It's time for revenge—has been ever since old-before-his-time crook Kaz and his friends were double-crossed by the merchant princes of Ketterdam, an early-industrial Amsterdam-like fantasy city filled to the brim with crime and corruption. Disabled, infuriated, and perpetually scheming Kaz, the light-skinned teen mastermind, coordinates the efforts to rescue Inej. Though Kaz is loath to admit weakness, Inej is his, for he can't bear any harm come to the knife-wielding, brown-skinned Suli acrobat. Their team is rounded out by Wylan, a light-skinned chemist and musician whose merchant father tried to have him murdered and who can't read due to a print disability; Wylan's brown-skinned biracial boyfriend, Jesper, a flirtatious gambler with ADHD; Nina, the pale brunette Grisha witch and recovering addict from Russia-like Ravka; Matthias, Nina's national enemy and great love, a big, white, blond drüskelle warrior from the cold northern lands; and Kuwei, the rescued Shu boy everyone wants to kidnap.
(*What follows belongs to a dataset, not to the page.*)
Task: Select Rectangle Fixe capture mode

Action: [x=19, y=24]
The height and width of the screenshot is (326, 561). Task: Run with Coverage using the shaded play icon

Can these kids rescue everyone who needs rescuing in Ketterdam's vile political swamp? This is dark and violent—one notable scene features a parade of teens armed with revolvers, rifles, pistols, explosives, and flash bombs—but gut-wrenchingly genuine. Astonishingly, Bardugo keeps all these balls in the air over the 500-plus pages of narrative.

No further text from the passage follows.